Kamis, 18 Juli 2013

Kenapa Saya Mendaki Gunung




Entah siapa yang pertama kali memulai naik gunung di dunia ini. Siapapun itu nampaknya patut kita berikan penghargaan yang besar.
                Mendaki gunung dapat dikategorikan  ke dalam olahraga luar ruangan yang memiliki tingkat kesulitan yang dapat dikatakan gampang-gampang susah. Dapat dikatakan gampang karena olahraga ini hanya mengandalkan sepasang kaki kita. Namun, dapat dikatakan susah karena medan yang akan kita hadapi berupa alam yang tidak dapat kita prediksikan fenomenanya.
                Mendaki gunung dikatakan gampang karena manusia normal pada umumnya bisa berjalan kaki kecuali (maaf) para penyandang cacat. Setiap orang di dalam hidupnya pasti pernah bahkan selalu setiap saat berjalan kaki. Kecuali dalam keadaan tidur tentunya.
                Susah karena medan yang dihadapi berupa alam yang kondisinya dapat berubah dratis dalam hitungan detik saja. Hujan deras, badai, meletusnya gunung, kebakaran hutan dan fenomena lainnya ini yang tidak bisa kita hindari, namun, hanya bisa kita minimalkan dampaknya. Kita dapat meminimalkan dampaknya dengan knowledge atau ilmu pengetahuan yang kita miliki.  Ini yang terkadang disepelekan oleh para newbie yang mencoba mendaki gunung tanpa dibekali pengetahuan yang cukup, sehingga hal yang terlihat sepele bisa menjadi malapetaka berdampak lepasnya jiwa dari raga (meninggal)
                Mendaki gunung adalah suatu prosesi pencarian jati diri. Ada suatu jawaban-jawaban yang berupa pesan tak tersirat dalam sebuah pendakian. Pesan-pesan tak tersirat itu datang dari desiran angin yang membelai dedaunan, dari gemercik air hujan yang membasahi padang rumput, dari kicauan burung, dari fenomena munculnya sang fajar dan masih banyak lagi.
                Dari desiran angin yang membelai dedaunan kita dapat belajar tentang sebuah kedamaian hati.
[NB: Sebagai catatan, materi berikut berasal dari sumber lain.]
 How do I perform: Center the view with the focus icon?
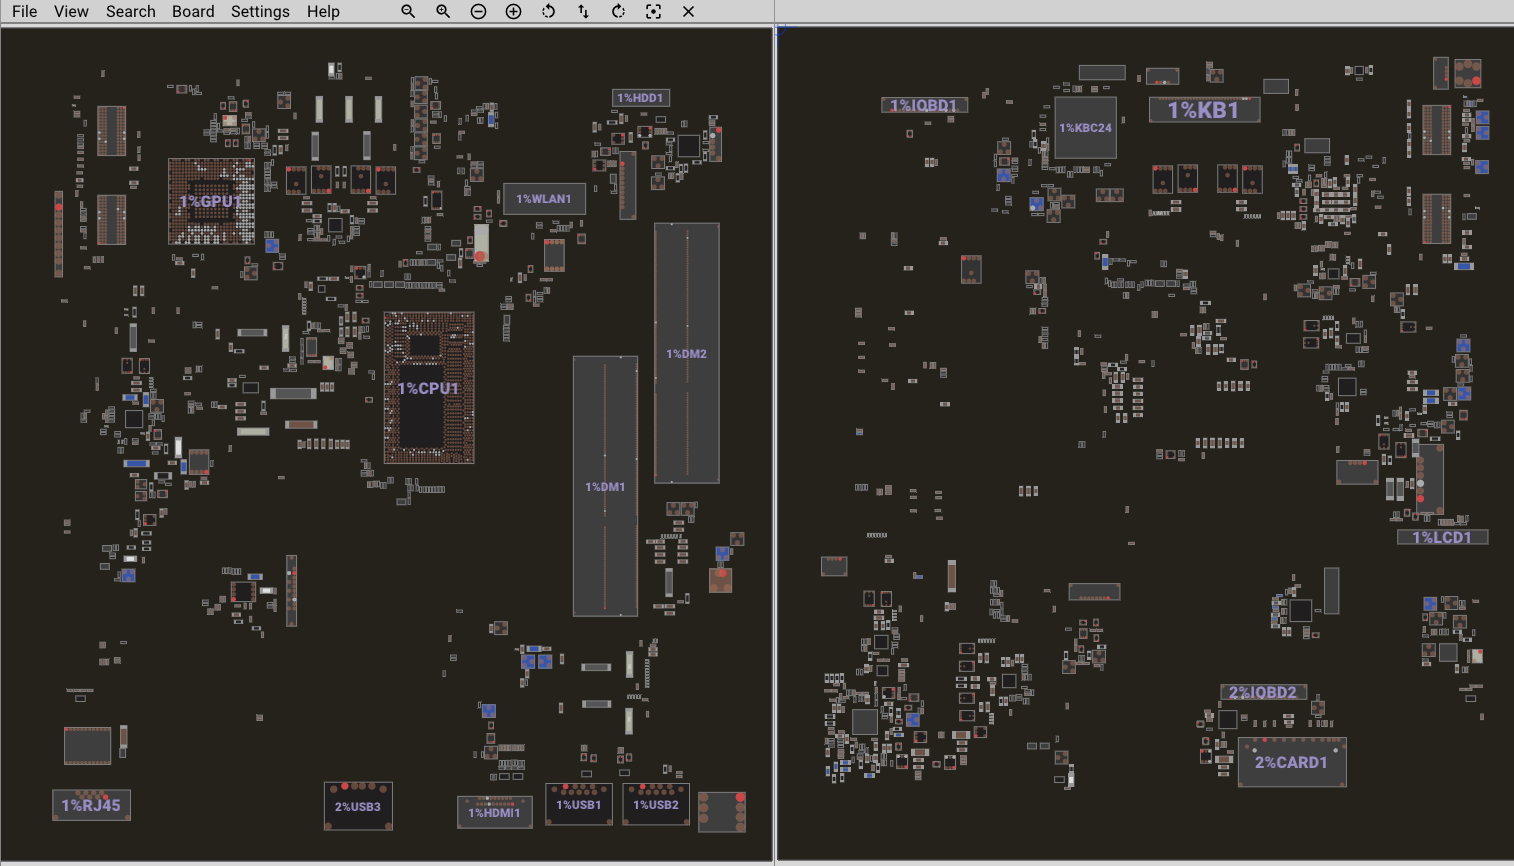tap(653, 11)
Dari gemercik air hujan yang membasahi padang rumput kita bisa belajar tentang indahnya suatu kesetiaan sang rumput yang menunggu hujan. Dari kicauan burung-burung di kala pagi kita dapat belajar tentang sebuah kesungguhan hati memikul tanggung jawab. Dari mentari terbit kita bisa belajar bahwa di suatu esok yang nanti akan tiba, ada sebuah harapan dan sebuah cita-cita.
                Ada suatu ketenangan jiwa ketika saya berada di tengah-tengah alam. Ada puisi-puisi indah yang mengalir begitu saja dari dalam sukma ketika berada di dalam belantara. Dan, ketika melihat keindahan ciptaannya di alam terbuka, diam yang kita lakukan seolah menjadi puisi cinta terindah yang pernah kita buat.
                Saya selalu merasa ingin mendaki gunung ketika keramaian dan ke-glamoran kota tak mampu lagi memberikan kenyamanan yang bisa menentramkan hati saya. Biarpun terkadang saya butuh keramaian untuk menghibur bathin saya, namun, nampaknya ketenangan hakiki khas pegunungan mampu memberikan saya keheningan yang bisa meramaikan hati saya.
               

Ketika orang-orang selalu mencibir saya dengan kehidupan saya yang sekarang, alam dengan tangan terbukanya menyambut saya lewat kabutnya yang tipis dan udaranya yang jernih. Ketika orang yang sebelumnya mengasihi saya dengan rasa cintanya yang besar kemudian tanpa saya duga-duga sebelumnya memilih untuk pergi meninggalkan saya, saya hanya bisa pergi mendaki gunung untuk mengobati segala kesedihan yang saya rasakan. Nampaknya alam tak pernah alfa memberikan kasih sayangnya untuk saya dalam bentuk keindahan yang terpancar di dalam setiap inci  tubuhnya.    Di dalam dekapan rimba belantara saya seperti merasa pulang kembali ke dalam rumah yang sudah lama saya tinggalkan. Kenyamanan serta hangatnya suasana di dalamnya selalu saya rindukan ketika saya lama tak mengunjunginya. Andaikan saja saya tak memikirkan apa yang ada di kehidupan sehari-hari pada umumnya di kota, saya mungkin ingin menetap selamanya di dalam hutan belantara seperti layaknya tarzan.